**Goal 1:** Based on the excerpt below on alphabetizing numbers, explain why the sequence of names ending in "pen twelve" descends as more "pen"s are added.
**Goal 2:** List every number the excerpt below on alphabetizing numbers gives as an example when explaining the digit-pronunciation naming system and the alphabetical order built on it.

**Text block:**
Let me add that I don't necessarily expect that the order is a well-order. For example, if we have a naming convention whereby $10^k$ is represented for large $k$ simply by repeating "penpenpenpen$\cdots$pen", then we could make a descending sequence via penpenpenpen$\cdots$pen twelve, which would descend as the number of pen's increased, since we would be replacing t with p.

Best Answer

Let us consider the digit-pronunciation naming system, by which one simply pronounces the digits of a number in order, so that $7216$ is pronounced "seven two one six" and so on for any number. Thus, we obtain a naming system of the numbers, and while it does not extend the standard nomenclature, nevertheless I find it to be perfectly sensible, providing a definite unique name for every natural number. This naming system is sometimes actually used for very large numbers, such as reading off the number on a credit card, and it is also commonly used to help disambiguate small numbers, such as $50$ and $15$. So I find it to be a reasonable naming system.

Let us place the natural numbers in alphabetical order with respect to this naming system. Thus, $882746$ appears alphabetically before $87$, which appears before $8734$. Note that any prefix of a word appears earlier in the alphabetical order.

Theorem. The order type of the natural numbers, in alphabetical order with respect to the digit-pronunciation naming system, is exactly $$\omega\cdot(1+\mathbb{Q})+1.$$

Proof. That is, we have $1+\mathbb{Q}$ many copies of $\omega$, with a final point on top.

I will analyze the naming system with respect to base ten, but a similar analysis works regardless of the base.

**Recorded data:**
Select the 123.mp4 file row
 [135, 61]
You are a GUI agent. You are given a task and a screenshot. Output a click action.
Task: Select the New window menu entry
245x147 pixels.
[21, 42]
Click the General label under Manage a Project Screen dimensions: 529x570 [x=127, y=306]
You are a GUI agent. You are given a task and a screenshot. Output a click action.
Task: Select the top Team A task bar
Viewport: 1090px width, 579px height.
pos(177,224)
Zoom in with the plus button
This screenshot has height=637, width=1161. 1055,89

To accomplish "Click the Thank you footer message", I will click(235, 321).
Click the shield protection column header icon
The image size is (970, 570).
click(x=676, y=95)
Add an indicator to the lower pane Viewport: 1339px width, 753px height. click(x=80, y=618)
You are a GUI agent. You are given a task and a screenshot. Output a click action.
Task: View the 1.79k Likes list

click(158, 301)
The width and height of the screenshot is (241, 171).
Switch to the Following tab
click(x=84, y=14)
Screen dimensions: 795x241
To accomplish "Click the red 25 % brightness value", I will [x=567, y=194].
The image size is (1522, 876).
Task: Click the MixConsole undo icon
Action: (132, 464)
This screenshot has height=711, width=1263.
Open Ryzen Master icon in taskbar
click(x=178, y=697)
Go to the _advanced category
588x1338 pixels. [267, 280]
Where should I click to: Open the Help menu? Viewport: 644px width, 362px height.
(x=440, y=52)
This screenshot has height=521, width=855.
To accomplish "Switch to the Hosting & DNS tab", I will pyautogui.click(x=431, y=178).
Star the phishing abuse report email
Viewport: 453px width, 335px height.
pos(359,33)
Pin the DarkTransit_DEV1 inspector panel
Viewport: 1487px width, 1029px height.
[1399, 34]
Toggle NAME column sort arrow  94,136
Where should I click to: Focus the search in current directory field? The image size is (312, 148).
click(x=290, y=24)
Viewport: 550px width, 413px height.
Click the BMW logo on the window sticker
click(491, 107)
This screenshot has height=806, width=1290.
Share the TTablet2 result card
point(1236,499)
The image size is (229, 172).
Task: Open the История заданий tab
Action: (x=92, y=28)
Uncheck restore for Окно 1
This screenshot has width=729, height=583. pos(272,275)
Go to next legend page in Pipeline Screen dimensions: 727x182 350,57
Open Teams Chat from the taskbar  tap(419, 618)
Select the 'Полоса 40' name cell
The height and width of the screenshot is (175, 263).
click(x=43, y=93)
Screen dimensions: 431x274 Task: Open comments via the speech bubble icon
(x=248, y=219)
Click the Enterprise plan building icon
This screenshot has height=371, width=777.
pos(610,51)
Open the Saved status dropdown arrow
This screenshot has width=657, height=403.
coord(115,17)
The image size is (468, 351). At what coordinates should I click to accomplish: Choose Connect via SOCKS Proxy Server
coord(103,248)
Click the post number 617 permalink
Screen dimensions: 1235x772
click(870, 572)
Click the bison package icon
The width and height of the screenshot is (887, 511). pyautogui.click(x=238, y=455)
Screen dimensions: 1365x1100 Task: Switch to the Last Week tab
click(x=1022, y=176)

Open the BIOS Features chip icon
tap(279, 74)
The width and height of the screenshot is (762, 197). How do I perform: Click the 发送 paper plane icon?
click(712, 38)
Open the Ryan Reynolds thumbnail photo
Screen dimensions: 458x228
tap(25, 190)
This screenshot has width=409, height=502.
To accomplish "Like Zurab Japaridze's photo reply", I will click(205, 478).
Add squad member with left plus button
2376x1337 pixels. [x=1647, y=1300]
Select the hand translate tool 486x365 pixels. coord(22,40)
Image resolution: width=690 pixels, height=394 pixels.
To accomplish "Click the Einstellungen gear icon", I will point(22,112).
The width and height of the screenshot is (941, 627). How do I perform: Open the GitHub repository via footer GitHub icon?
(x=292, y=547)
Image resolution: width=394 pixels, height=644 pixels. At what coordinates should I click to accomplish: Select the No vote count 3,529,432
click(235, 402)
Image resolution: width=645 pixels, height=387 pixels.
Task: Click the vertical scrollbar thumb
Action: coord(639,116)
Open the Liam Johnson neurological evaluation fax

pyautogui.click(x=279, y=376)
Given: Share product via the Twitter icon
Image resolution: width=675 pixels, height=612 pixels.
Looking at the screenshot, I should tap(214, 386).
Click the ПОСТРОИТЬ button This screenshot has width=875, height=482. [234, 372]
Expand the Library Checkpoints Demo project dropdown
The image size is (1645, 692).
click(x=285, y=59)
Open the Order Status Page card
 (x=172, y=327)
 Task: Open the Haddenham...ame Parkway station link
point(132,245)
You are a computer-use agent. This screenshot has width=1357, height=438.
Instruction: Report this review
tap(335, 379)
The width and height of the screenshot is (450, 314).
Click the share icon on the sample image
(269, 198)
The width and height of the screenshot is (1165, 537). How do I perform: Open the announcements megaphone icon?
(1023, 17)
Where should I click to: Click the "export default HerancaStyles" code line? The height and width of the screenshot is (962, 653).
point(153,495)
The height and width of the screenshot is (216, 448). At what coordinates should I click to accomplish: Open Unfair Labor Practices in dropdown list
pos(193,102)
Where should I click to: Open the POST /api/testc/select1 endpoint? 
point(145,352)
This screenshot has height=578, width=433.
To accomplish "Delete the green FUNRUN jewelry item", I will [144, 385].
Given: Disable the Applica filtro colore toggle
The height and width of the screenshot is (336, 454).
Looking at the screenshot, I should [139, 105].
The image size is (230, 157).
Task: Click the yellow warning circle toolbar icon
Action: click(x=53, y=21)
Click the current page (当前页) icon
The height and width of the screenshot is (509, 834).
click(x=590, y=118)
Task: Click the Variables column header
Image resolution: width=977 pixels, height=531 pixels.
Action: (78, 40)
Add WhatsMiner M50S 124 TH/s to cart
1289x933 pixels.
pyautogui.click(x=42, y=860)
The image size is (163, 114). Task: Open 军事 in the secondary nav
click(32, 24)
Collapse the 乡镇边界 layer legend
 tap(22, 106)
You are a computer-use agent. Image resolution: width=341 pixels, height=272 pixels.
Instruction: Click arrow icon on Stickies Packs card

**Correct answer 1:** Each added "pen" puts a p where the shorter name had the t of "twelve," so each longer name comes earlier in alphabetical order.

**Correct answer 2:** 7216, 50, 15, 882746, 87, 8734